RAII と setjmp/longjmp

C++ には RAII (Resource Acquisition Is Initialization) というイディオムがあります。これはリソースの開放を確実に行うためのテクニックとして C++ のプログラムで広く用いられています。しかし、RAII も setjmp/longjmp という落とし穴があります。

 

RAIIの基本

次のプログラムはメモリリークを起こします。

#include <string>
using namespace std;
int main() {
  string *p = new string;
  return 0;
}

このプログラムをビルドして valgrind でテストすると次のようなエラーメッセージが表示されます。4バイトのメモリリークが検出されました。

% g++ test.cc
% valgrind ./a.out
(省略)
==16657== LEAK SUMMARY:
==16657==    definitely lost: 4 bytes in 1 blocks.
==16657==      possibly lost: 0 bytes in 0 blocks.
==16657==    still reachable: 0 bytes in 0 blocks.
==16657==         suppressed: 0 bytes in 0 blocks.
==16657== Use --leak-check=full to see details of leaked memory.
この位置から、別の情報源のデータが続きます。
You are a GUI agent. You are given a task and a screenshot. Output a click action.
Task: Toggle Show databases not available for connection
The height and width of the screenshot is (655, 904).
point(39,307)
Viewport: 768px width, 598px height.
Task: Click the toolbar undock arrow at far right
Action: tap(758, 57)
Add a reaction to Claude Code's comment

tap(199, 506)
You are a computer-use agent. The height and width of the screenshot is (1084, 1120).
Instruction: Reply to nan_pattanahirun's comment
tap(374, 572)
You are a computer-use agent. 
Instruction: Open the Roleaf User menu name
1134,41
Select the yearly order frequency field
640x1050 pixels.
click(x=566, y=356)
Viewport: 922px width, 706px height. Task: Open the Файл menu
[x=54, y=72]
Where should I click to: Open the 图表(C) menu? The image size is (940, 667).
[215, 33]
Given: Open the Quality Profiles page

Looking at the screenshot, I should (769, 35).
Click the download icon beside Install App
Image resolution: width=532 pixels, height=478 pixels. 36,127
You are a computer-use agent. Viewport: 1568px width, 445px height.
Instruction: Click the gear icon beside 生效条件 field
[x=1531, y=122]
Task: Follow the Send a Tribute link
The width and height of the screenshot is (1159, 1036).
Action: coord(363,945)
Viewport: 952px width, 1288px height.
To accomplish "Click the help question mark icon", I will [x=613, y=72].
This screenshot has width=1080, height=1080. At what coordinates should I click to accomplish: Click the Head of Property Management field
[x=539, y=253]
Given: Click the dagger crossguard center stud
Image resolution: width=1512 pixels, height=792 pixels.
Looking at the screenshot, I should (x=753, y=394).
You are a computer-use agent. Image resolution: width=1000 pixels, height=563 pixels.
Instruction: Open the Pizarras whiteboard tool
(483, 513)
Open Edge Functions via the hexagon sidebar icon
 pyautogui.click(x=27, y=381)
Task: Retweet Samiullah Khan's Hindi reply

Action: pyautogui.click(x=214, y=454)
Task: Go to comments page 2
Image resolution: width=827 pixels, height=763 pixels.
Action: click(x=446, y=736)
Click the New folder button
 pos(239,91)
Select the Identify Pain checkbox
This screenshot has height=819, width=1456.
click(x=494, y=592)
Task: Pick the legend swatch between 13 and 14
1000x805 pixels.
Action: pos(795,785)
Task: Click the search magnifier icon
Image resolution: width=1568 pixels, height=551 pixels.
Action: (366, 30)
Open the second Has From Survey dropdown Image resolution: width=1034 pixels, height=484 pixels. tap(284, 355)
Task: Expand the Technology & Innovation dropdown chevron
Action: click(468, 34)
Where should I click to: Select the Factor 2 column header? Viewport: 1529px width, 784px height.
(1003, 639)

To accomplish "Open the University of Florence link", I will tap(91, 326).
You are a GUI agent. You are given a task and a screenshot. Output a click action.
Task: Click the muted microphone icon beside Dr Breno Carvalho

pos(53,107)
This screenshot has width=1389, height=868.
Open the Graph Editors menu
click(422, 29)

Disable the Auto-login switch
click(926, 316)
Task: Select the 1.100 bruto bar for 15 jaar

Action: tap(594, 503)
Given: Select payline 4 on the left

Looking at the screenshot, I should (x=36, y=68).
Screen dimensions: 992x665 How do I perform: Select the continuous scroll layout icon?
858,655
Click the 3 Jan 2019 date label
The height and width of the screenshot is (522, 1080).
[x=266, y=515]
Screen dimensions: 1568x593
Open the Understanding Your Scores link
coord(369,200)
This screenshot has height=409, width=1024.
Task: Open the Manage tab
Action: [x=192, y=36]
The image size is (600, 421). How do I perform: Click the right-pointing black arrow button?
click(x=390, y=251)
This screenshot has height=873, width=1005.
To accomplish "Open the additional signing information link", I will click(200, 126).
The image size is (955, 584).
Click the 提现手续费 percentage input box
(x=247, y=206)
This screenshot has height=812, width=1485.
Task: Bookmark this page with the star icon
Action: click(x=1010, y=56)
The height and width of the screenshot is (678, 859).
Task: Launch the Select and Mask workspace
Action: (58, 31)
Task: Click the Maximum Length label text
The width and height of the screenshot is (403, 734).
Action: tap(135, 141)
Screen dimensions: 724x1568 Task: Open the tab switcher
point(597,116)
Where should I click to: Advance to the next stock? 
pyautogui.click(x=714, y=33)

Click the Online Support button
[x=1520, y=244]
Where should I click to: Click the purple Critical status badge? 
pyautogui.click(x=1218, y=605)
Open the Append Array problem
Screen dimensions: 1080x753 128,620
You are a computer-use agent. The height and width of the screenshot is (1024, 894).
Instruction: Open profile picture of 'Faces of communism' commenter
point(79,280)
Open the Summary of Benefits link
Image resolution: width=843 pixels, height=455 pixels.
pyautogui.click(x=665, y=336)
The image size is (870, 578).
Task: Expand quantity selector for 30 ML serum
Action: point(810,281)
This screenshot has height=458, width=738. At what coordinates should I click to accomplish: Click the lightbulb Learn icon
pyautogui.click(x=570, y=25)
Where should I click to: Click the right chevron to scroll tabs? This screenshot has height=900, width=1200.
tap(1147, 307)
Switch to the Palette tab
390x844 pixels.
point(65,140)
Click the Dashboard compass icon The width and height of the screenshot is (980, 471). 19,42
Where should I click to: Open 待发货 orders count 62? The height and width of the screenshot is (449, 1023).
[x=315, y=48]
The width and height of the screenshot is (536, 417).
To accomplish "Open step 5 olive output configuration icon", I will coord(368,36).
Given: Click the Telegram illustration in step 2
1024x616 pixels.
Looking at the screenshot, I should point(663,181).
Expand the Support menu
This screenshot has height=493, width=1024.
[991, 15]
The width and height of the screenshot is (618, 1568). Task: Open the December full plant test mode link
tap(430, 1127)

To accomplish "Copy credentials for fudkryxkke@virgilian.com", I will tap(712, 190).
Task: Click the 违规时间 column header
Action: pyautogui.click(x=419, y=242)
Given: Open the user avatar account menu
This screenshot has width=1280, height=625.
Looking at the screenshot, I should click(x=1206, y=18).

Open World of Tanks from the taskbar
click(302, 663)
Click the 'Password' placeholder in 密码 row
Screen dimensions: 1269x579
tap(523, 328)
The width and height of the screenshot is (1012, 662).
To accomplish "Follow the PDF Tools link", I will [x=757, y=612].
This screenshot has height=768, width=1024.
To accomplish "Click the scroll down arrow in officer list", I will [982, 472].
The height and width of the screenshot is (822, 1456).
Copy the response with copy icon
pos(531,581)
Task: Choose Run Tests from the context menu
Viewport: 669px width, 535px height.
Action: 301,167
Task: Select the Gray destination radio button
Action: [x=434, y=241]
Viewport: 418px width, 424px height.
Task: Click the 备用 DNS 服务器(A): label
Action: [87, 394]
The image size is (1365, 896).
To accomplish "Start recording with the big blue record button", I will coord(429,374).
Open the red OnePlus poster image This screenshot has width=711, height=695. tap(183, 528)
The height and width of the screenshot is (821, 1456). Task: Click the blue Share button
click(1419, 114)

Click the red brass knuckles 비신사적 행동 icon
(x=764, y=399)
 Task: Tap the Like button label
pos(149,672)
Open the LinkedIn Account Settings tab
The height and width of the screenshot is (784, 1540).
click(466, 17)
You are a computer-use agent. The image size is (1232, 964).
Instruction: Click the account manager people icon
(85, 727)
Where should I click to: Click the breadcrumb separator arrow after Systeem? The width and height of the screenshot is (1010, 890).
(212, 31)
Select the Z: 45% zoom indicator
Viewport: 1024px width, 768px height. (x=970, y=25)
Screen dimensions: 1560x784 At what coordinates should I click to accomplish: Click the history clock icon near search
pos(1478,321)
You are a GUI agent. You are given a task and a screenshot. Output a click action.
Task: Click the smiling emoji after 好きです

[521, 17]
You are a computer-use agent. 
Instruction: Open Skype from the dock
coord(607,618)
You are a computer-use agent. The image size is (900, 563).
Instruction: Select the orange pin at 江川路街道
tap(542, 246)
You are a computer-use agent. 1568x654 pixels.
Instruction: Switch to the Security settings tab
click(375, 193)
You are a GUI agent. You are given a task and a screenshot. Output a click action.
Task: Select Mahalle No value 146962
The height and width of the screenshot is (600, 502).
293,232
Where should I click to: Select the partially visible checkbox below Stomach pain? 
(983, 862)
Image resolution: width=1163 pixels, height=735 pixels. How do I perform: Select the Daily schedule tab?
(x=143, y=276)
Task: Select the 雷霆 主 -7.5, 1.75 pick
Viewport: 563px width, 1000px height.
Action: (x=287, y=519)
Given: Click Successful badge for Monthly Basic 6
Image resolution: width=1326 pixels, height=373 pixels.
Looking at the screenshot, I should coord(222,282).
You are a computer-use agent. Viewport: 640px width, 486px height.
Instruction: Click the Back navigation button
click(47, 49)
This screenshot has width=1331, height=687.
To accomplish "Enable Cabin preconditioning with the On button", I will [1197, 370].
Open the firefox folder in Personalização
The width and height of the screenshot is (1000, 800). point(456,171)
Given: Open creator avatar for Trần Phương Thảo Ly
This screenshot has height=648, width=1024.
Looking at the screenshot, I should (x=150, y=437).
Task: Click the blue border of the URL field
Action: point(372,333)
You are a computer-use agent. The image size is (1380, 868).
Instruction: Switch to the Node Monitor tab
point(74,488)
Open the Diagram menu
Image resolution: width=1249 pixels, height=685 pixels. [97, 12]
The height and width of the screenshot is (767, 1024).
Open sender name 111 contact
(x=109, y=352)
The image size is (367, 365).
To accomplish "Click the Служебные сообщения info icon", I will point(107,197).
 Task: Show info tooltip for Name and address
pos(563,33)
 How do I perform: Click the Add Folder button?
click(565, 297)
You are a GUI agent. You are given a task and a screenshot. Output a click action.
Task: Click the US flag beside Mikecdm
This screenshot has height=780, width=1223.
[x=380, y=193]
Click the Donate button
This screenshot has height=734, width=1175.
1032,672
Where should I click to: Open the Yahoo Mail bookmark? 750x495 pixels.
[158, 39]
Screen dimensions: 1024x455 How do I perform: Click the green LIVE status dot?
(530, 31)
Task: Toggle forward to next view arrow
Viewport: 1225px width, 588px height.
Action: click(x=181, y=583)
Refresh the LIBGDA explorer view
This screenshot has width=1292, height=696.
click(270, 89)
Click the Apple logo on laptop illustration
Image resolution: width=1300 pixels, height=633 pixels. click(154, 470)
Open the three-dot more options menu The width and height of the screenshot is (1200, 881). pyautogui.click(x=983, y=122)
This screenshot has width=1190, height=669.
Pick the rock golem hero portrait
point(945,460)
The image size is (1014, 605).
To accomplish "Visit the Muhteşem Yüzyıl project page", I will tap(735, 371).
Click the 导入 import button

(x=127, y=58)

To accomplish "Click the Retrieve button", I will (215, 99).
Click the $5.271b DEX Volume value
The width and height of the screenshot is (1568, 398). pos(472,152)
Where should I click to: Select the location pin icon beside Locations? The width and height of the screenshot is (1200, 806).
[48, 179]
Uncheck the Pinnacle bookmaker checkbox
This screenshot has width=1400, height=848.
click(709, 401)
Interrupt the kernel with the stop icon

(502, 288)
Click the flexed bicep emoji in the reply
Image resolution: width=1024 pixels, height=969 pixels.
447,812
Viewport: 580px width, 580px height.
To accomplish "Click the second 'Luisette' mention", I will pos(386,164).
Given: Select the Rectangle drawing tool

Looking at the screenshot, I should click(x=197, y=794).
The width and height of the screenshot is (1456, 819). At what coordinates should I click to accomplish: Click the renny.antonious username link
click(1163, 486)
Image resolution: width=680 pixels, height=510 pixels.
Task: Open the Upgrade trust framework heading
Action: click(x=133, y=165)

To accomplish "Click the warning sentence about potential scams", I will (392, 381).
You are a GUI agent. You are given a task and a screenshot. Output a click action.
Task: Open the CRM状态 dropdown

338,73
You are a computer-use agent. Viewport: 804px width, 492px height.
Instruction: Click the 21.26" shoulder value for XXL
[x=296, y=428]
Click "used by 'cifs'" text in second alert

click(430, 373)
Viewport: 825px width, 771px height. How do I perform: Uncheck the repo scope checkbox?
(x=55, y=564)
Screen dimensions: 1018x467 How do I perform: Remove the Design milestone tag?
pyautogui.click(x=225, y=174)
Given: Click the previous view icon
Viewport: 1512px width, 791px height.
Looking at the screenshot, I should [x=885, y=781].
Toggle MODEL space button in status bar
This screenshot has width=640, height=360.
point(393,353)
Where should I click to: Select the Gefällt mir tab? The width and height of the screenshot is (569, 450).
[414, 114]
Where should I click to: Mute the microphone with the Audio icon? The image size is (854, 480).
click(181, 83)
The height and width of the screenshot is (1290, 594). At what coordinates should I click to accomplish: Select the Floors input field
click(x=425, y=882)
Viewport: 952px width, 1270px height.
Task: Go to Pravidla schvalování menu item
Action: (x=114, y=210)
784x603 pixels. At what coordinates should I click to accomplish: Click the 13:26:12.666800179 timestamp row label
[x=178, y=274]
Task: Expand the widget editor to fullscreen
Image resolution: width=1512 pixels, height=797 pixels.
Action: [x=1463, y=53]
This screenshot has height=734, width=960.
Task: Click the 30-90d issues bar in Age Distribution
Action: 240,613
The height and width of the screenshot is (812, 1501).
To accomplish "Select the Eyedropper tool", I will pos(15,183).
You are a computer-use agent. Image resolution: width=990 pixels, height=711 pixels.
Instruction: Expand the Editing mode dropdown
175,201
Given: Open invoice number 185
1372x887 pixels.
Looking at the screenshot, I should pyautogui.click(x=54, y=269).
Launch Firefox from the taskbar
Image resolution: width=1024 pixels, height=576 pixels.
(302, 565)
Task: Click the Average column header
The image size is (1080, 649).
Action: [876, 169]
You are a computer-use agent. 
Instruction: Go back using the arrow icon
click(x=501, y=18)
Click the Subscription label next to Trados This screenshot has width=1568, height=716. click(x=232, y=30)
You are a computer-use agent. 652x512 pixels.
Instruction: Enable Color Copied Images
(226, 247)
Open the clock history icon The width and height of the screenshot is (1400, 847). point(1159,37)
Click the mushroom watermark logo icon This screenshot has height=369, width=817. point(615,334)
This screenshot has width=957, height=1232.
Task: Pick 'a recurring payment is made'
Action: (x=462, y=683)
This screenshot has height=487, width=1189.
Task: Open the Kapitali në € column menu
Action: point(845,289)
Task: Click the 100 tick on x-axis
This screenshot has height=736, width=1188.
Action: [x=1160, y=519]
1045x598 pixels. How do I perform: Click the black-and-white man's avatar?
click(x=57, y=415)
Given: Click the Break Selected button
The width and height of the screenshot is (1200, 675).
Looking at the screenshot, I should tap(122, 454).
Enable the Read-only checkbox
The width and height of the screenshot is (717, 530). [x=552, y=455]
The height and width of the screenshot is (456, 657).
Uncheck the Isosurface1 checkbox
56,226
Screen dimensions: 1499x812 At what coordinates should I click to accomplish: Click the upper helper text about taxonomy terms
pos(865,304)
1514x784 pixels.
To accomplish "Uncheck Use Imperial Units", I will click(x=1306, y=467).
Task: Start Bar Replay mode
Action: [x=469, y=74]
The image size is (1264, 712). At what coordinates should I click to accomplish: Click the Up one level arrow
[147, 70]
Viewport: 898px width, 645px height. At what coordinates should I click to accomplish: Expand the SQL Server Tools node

メモリリークを防ぐには p を delete する必要があります。

#include <string>
using namespace std;
int main() {
  string *p = new string;
  delete p;  // delete する
  return 0;
}

この程度のプログラムなら delete を忘れることはなさそうですが、 new したオブジェクトが増えたり、関数の出口が増えたりすると、delete を確実に行うのは難しくなります。次の例を見てみましょう。

#include <string>
using namespace std;
int main(int argc, char **argv) {
  string *p = new string;
  if (argc == 1) {
    delete p;
    return 1;
  }
  string *q = new string;
  if (argc == 2) {
    delete p;
    delete q;  // ここでは q も
    return 1;
  }
  delete p;
  // q の開放を忘れている!
  return 0;
}

このプログラムをビルドして、argc が 3となるよう ./a.out foo bar のように実行すると、 q が指すオブジェクトのメモリはリークします。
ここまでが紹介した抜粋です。